I should have said yes, stop, leave me alone to sort through the wreckage of my mind. Instead, I heard myself whisper, "I hate you."
"I know." He leaned closer, breath warm against my ear. "And yet your body tells a different story. The training didn't just disappear, Bunny. Every response I built is still there, waiting. All those careful associations between pleasure and surrender."
His fingers found the hem of my shirt—when had I been changed into pajamas?—and slipped beneath.
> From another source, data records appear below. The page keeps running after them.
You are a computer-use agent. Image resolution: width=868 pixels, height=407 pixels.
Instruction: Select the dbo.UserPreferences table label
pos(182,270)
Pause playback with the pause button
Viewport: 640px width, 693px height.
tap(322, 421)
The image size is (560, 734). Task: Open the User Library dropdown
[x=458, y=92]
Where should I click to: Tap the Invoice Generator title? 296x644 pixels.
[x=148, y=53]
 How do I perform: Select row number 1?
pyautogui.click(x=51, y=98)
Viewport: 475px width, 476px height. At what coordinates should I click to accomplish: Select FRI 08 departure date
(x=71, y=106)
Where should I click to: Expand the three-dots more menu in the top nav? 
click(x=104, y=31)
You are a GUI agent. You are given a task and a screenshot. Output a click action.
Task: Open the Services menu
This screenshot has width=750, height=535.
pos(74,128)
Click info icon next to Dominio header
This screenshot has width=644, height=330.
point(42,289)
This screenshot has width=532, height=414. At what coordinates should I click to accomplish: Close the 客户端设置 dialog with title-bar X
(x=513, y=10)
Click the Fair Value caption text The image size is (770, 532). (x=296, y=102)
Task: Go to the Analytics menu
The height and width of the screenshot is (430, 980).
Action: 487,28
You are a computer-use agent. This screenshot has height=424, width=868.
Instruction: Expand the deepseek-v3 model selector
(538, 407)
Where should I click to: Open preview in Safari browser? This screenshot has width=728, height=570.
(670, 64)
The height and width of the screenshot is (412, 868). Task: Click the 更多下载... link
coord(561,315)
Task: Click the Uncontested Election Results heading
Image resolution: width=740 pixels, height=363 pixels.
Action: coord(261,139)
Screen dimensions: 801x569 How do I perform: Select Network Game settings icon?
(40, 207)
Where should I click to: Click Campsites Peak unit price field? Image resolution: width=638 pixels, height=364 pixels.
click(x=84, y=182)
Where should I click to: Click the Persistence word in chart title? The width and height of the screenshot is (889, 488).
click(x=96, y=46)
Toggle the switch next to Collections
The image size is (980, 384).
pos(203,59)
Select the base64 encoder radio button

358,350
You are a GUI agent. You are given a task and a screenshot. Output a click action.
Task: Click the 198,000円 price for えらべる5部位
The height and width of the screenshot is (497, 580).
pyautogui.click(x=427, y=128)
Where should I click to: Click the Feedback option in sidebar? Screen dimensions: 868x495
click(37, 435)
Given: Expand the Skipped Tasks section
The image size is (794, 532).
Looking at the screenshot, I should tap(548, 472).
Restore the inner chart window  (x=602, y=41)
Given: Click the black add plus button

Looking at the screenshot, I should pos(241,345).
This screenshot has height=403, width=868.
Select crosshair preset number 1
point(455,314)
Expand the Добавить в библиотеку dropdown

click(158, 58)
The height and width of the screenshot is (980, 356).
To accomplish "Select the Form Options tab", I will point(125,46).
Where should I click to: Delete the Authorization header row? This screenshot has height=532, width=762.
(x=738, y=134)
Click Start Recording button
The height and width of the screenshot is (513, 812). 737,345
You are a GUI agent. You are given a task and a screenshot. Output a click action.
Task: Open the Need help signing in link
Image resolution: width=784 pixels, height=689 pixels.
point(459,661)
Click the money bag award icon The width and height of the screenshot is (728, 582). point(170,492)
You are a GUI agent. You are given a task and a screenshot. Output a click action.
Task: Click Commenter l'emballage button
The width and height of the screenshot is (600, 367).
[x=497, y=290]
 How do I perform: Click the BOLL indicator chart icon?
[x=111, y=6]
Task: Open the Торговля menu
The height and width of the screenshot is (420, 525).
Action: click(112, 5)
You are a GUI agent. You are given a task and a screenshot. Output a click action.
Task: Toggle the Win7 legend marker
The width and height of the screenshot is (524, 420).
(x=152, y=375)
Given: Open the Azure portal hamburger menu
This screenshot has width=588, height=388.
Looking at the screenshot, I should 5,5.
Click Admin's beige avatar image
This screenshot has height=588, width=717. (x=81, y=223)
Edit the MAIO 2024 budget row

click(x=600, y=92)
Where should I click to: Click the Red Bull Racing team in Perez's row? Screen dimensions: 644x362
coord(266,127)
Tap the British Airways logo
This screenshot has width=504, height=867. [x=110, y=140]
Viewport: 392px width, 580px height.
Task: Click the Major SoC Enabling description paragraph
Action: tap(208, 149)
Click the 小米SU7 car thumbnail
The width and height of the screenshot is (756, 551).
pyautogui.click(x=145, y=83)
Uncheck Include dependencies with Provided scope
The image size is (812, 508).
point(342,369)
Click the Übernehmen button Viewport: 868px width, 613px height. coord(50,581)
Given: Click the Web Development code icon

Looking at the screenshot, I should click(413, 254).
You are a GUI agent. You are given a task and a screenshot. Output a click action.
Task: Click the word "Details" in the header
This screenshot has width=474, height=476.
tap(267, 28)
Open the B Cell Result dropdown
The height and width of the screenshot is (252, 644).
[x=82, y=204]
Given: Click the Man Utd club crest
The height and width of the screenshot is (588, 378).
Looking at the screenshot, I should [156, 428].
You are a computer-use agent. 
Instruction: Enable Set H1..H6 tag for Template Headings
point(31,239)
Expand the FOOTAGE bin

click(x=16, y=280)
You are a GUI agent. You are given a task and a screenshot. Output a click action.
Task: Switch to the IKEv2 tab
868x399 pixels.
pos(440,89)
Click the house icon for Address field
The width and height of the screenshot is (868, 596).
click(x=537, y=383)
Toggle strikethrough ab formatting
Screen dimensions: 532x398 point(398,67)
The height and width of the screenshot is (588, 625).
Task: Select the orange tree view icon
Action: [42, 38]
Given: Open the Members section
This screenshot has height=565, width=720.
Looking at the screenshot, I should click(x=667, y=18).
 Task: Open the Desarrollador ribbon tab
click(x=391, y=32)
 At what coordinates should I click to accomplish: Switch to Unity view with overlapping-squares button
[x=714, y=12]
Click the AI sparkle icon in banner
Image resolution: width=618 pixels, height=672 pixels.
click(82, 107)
Just fingertips on skin, but my nervous system lit up like celebration fires.
"Your skin remembers." Observational tone, like noting results in an experiment. But his breathing had changed too, gotten rougher. "Temperature rising. Muscles tensing then relaxing in waves. Classic arousal pattern, but specifically calibrated. No one else could map your responses like this."
"Nathan—"
"Never touched you like this." His hand spread flat against my stomach, possessive and familiar. "He touched you carefully. Respectfully. Like you were fragile. Because that's what his profile said you'd respond to. But you're not fragile, are you? You're titanium wrapped in silk. My perfect creation who he tried to reshape into something softer and more violent in one."
I was losing the fight against my own nervous system. Every point of contact sent signals straight to conditioning, muscle memory overriding higher thought. Gabriel had spent years teaching my body this specific language, and it was fluent despite my mind's protests.
"I can feel you fighting." His lips brushed my ear, not quite a kiss. "That resistance is beautiful. But we both know how this ends. Your body was made for surrender—but only to me."
"Please." I didn't know what I was begging for anymore. Stop. Don't stop. Make it make sense. Make me stop feeling.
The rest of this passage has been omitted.